An incremental move in the direction of accommodation appears to be afoot in that the Ontario International Airport Authority, the entity that was created by the city of Ontario and the county of San Bernardino to assume management control of the airport upon its return to local ownership, has designated recently installed Fourth District County Supervisor Curt Hagman, whose district includes Ontario, as a second negotiator to complement Wapner in dealing with Los Angeles and LAWA officials.
“I hope this impending personnel change clears the way for the cities of Ontario and LA to reach agreement on the transfer of Ontario International Airport to local control on terms that are consistent with all previous transfers of commercial airports between public agencies. We stand ready to work with Mayor Garcetti to determine a fair payment for the transfer of Ontario International Airport that makes LAWA whole with respect to any unreimbursed investments it has made in ONT.”

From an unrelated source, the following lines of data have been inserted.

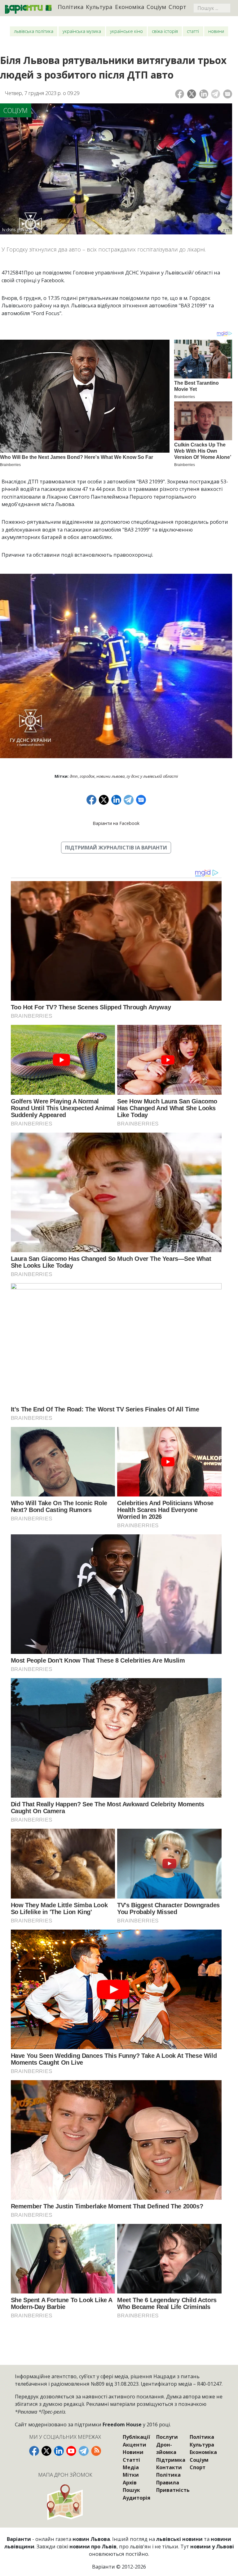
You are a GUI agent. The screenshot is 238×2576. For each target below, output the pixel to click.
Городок (87, 776)
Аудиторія (136, 2497)
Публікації (136, 2436)
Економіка (129, 7)
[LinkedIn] (203, 93)
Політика (71, 7)
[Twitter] (191, 93)
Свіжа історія (165, 31)
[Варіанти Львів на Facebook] (34, 2451)
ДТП (74, 776)
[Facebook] (179, 93)
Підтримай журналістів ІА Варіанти (116, 847)
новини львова (110, 776)
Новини (216, 31)
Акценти (134, 2444)
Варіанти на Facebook (116, 823)
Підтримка (170, 2459)
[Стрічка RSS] (96, 2451)
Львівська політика (33, 31)
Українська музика (82, 31)
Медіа (131, 2467)
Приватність (173, 2490)
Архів (130, 2482)
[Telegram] (215, 93)
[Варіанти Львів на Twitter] (46, 2451)
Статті (193, 31)
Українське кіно (126, 31)
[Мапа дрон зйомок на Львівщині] (65, 2502)
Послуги (167, 2436)
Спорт (177, 7)
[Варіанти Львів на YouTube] (71, 2451)
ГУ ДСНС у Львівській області (152, 776)
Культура (99, 7)
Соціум (156, 7)
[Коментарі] (227, 93)
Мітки (131, 2474)
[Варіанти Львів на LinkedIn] (59, 2451)
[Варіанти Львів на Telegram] (84, 2451)
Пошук (131, 2490)
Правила (167, 2482)
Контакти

Whether or not her departure will encourage Ontario to reevaluate its approach with regard to the airport, Lindsey will remain in place at LAWA for the next two to four months as Mayor Garcetti’s office and airport commissioners coordinate with Spencer Stuart, a leading executive search consulting firm, to identify Lindsey’s successor. After her replacement is brought in, it is anticipated Lindsey will remain with LAWA for a long enough interval to bring the new executive director up to speed.
Sean Burton, the president of the Los Angeles Board of Airport Commissioners, said of Lindsey, “A good leader brings out the best in a team. Gina Marie has put together a strong and efficient team that is transforming Los Angeles International Airport into an airport the city can be proud of, responsibly managed costs and operations at Ontario International Airport through difficult market changes, and moved Van Nuys, a general aviation airport that had been losing money, into a brighter future. I am proud to have been able to work with her.” In a memo to LAWA staff, Lindsey summarized their achievements. Two of those touched on Ontario Airport directly.
“We’ve gradually reduced Ontario International Airport operating costs to maintain a relatively consistent cost per passenger despite significant passenger reductions,” Lindsey noted in one section of the memo, the context of which implied Ontario International’s expenses and operating costs are exceeding revenues.
Lindsey’s memo also stated, “There’s now an established, systematic process for determining capital investment priorities at each airport.”
Ontario Mayor Paul Leon said that “I wish Ann Marie all the best. I can say that she was dedicated and loyal and did a fine job for the ones who employed her. I hope she finds fulfillment as she moves on to the next season of her life.”